Unified's ATS Application model expects:
answers[].answers[]: string[]
For file-based questions, supply:
- A publicly accessible file URL (recommended), or
- A document ID if the downstream ATS requires pre-upload
Typical workflow:
- Upload the file via the Document endpoint
- Capture the returned
document_urlorid - Use that value as the answer
Upload File
POST /ats/{connection_id}/document
Example:
const doc = await sdk.ats.createAtsDocument({
connectionId,
atsDocument: {
filename: 'resume.pdf',
type: 'RESUME',
candidate_id: candidateId,
document_data: base64EncodedFile,
},
});
Then in your answers:
{
"question_id": "file_q_001",
"answers": ["https://your-storage.com/file.pdf"]
}
or:
{
"question_id": "file_q_001",
"answers": ["document_id_789"]
}
File handling requirements vary by integration.

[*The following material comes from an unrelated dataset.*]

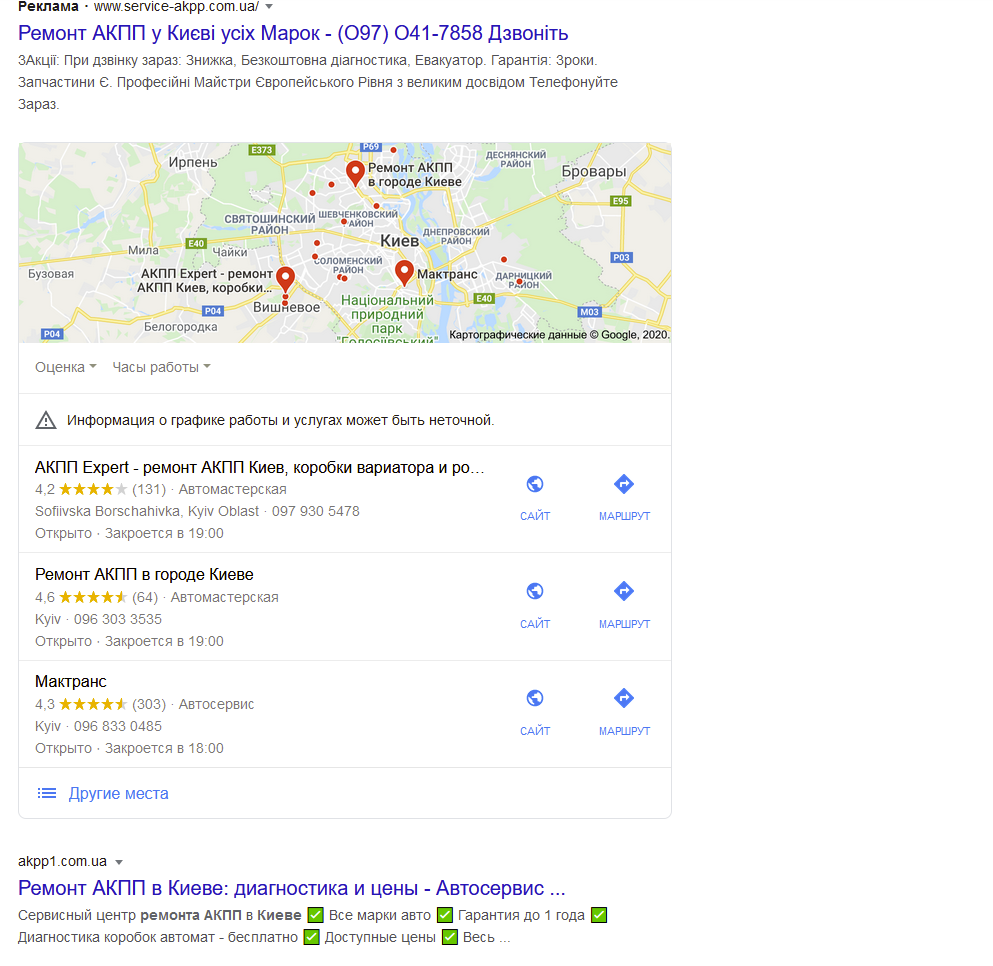Click Другие места link
This screenshot has height=966, width=993.
(118, 794)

Always confirm provider expectations.
Step 5: Create the Candidate (If Needed)
Before attaching answers, ensure the candidate exists.
const candidate = await sdk.ats.createAtsCandidate({
connectionId,
atsCandidate: {
first_name: 'Jane',
last_name: 'Doe',
emails: [{ email: 'jane@example.com', type: 'WORK' }]
},
});
Or dedupe first using:
query: 'jane@example.com'
Step 6: Create the Application With Answers
You can attach screening responses during application creation.
Endpoint
POST /ats/{connection_id}/application
Example
const application = await sdk.ats.createAtsApplication({
connectionId,
atsApplication: {
candidate_id: candidate.id,
job_id: job.id,
answers: [
{
question_id: "q_123",
answers: ["Yes"]
},
{
question_id: "q_456",
answers: ["5"]
}
],
status: "NEW"
},
});
Alternatively, you can update answers after application creation:
await sdk.ats.updateAtsApplication({
connectionId,
id: application.id,
atsApplication: {
answers: [
{
question_id: "q_123",
answers: ["Yes"]
}
]
}
});
Mapping Questions to Answers
There is no explicit documentation stating that Unified automatically resolves mappings between job questions and application answers.
The intended implementation pattern is:
- Retrieve
job.questions[] - Use
job.questions[].id - Submit that same ID as
answers[].question_id
If provider-native IDs are needed, use the raw field to inspect vendor-specific structures.
Step 7: Handling Custom Fields
If your product captures additional metadata:
- Use
metadata[]onAtsApplicationorAtsCandidate - Confirm writable support for your integration
- Avoid assuming universal custom-field availability
Full Workflow Summary
GET job- Extract
job.questions[] - Render dynamic form
- Upload files if needed
- Create candidate (or dedupe)
POST applicationwithanswers[]- Optionally update stage
All structured responses remain inside the ATS.
What Unified Does Not Guarantee
Unified documentation does not explicitly guarantee:
- That all ATS integrations expose
questions[] - That all integrations support writing
answers[] - That question ID formats are consistent across providers
- That file-answer semantics are identical across providers
Always consult integration-specific field support before deploying.
Closing Thoughts
Pulling screening questions from the ATS and embedding them into your product allows you to:
- Build fully custom apply experiences
- Control candidate UX
- Preserve structured screening logic
- Keep the ATS as the source of truth
Unified's ATS API provides:
- Normalized job question definitions
- Structured answer submission
- File upload support
- Application-level write-back
The rest is orchestration: render dynamically, validate locally, and write back cleanly.